Horwitz came to FDU from NYU and developed a friendship with LoBalbo. Just not at the very beginning on Dec. 1, 1972.
“We played University of Maine in Orono, Maine,” Horwitz said. “And I wrote the names down wrong in the scorebook, and we started the game with two technical fouls, and we wound up losing the game, 68-67 in overtime. In that day, the SIDs keep the scorebook. Players on the court didn’t have the right numbers.
“He walked by the scorer’s table, he said, ‘Now I know why NYU dropped friggin’ basketball ’cause of idiots like you.’ Our relationship did improve after that first game.”
The high point was a 59-55 upset of Georgia in Athens early in the 1975-76 season that left the home crowd in stunned disbelief.
“We just shocked the s–t out of a big-time team,” Horwitz said.
Horwitz was wooed by new Mets owners Fred Wilpon and Nelson Doubleday because of the countless human interest stories he engineered at FDU in an effort to draw attention to the school.
“We had an Arab and Israeli goalie on the same soccer team,” Horwitz said. “We had a 43-year-old freshman football player [Mal Dixon]. We had a priest [John Piece] that played hockey. We had a [5-foot-5] baseball player [Steve Dembowski] who was hit by a pitch 128 times in four years. We had a wrestler with six kids. We had a football player who overcame Hodgkin’s lymphoma.
“We had a fencer, and I used to write these articles for the local paper, and the headline was — I don’t want to give you the guy’s name — ‘Tom Smith beats Rutgers single-handedly.’ And the guy had one arm. The fencer had one arm. So I got called into the president’s office.”
Franklin Jacobs was a world-class FDU high jumper who won the Millrose Games and jumped two feet over his head and set a world indoor record in 1978.
“I did have an All-American at Fairleigh Dickinson when I was there,” Horwitz said. “A guy named Redonia Duck Jr. made the first-team All-America Name Team. He went by Red Duck. He was like a 6-6 center, he was a pretty good player.

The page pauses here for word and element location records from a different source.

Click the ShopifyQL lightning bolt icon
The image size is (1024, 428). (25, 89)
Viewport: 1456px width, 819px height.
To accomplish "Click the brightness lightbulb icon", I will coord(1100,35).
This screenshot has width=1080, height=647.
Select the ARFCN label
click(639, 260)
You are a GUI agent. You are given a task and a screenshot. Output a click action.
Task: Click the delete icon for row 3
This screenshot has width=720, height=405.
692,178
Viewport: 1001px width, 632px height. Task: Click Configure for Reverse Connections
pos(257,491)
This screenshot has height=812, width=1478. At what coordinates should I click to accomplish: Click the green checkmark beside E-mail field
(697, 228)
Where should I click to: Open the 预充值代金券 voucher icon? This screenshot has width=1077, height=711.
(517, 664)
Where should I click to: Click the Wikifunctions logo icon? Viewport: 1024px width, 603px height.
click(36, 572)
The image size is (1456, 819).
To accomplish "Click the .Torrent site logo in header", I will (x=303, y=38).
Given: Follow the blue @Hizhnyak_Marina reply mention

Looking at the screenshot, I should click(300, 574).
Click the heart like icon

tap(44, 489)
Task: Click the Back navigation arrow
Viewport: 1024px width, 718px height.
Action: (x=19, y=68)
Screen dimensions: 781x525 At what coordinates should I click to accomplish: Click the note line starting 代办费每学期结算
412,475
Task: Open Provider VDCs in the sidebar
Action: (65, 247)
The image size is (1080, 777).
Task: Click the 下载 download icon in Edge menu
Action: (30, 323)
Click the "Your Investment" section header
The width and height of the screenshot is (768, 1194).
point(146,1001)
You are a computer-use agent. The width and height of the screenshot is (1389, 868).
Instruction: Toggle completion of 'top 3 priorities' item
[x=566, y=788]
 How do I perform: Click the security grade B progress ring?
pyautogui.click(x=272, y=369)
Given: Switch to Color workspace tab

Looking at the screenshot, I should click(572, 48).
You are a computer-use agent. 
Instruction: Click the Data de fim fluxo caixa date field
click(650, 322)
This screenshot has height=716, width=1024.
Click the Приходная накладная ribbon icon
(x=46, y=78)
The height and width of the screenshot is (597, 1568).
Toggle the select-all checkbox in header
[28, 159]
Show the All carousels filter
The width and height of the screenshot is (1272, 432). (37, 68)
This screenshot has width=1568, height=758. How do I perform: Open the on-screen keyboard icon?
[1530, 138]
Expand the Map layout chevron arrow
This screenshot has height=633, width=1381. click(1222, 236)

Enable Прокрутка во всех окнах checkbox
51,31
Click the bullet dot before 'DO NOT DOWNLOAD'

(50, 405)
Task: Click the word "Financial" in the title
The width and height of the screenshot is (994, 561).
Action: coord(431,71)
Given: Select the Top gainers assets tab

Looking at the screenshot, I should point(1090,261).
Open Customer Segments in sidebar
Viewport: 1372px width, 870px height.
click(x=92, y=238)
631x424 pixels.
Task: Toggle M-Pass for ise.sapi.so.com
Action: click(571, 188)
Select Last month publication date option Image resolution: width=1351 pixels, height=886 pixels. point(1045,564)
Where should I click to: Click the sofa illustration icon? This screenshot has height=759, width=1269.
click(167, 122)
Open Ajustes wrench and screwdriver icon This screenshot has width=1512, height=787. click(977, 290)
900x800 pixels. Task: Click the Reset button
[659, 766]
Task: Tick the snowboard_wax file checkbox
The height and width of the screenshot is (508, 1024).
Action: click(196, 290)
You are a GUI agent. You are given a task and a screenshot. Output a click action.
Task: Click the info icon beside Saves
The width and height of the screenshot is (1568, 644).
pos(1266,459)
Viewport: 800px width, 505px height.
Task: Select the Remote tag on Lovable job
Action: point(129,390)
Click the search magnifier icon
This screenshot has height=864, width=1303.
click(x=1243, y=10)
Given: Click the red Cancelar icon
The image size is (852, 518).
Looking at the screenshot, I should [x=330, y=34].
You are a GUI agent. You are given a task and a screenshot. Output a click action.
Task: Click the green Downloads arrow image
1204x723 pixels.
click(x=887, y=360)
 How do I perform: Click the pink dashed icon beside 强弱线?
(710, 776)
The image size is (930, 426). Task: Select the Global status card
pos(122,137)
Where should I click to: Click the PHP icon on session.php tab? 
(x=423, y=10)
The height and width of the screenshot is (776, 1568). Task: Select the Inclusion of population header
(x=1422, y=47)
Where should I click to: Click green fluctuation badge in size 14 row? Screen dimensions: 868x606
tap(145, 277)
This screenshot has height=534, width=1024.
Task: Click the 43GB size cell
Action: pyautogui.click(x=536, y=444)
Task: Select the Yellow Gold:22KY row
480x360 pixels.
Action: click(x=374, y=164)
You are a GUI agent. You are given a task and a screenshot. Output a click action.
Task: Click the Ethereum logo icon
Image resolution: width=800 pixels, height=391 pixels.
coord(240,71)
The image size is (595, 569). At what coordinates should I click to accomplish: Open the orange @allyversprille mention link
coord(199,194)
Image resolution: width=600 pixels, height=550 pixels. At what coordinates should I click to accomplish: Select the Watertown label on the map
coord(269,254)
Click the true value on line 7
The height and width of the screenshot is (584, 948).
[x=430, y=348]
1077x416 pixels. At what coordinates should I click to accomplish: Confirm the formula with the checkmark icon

“On the Teaneck campus, they had a duck pond in front of the campus, so I sat there with Red and I was throwing ducks into the water to get the ducks to migrate towards him. The cover of the press guide was Red Duck Jr. feeding ducks.”
ESPN analyst Seth Greenberg played at FDU. Horwitz mentioned a road game at Texas.
“We had a couple of Jewish guys on the starting team,” he said. “So I would put a Bob and a Ray when they were introduced. So ‘starting at guard for Fairleigh Dickinson, Seth Ray Greenberg.’ And ‘starting at a small forward, Bob Lee Smith.’ So I tried to make it southern.”
Except the public address announcer wasn’t sold.
“Are you making these names up?”
“No, we’re not,” Horwitz assured him, “we have a very southern team in New Jersey.”
Then there was his radio interview before a game against Georgia Southern.
“Tell me a little about Fairleigh Dickinson.”
“You know the actress Angie Dickinson?” Horwitz said. “Fairleigh was her husband. Fairleigh Dickinson is actually owned by Angie Dickinson and her husband Fairleigh.”
Horwitz adds: “Which was not true.”
One time he grew tired of answering, “Where is Fairleigh Dickinson located?”
“Halfway between Whippany Park and Ho-Ho-Kus,” Horwitz said.
Horwitz helped put FDU on the map. Hopefully now it will be plastered on the map.
“I just feel really proud, I’m really happy for the school, happy for them they got the national recognition,” Horwitz said. “Hopefully won’t be laughing at Fairleigh Dickinson any more.”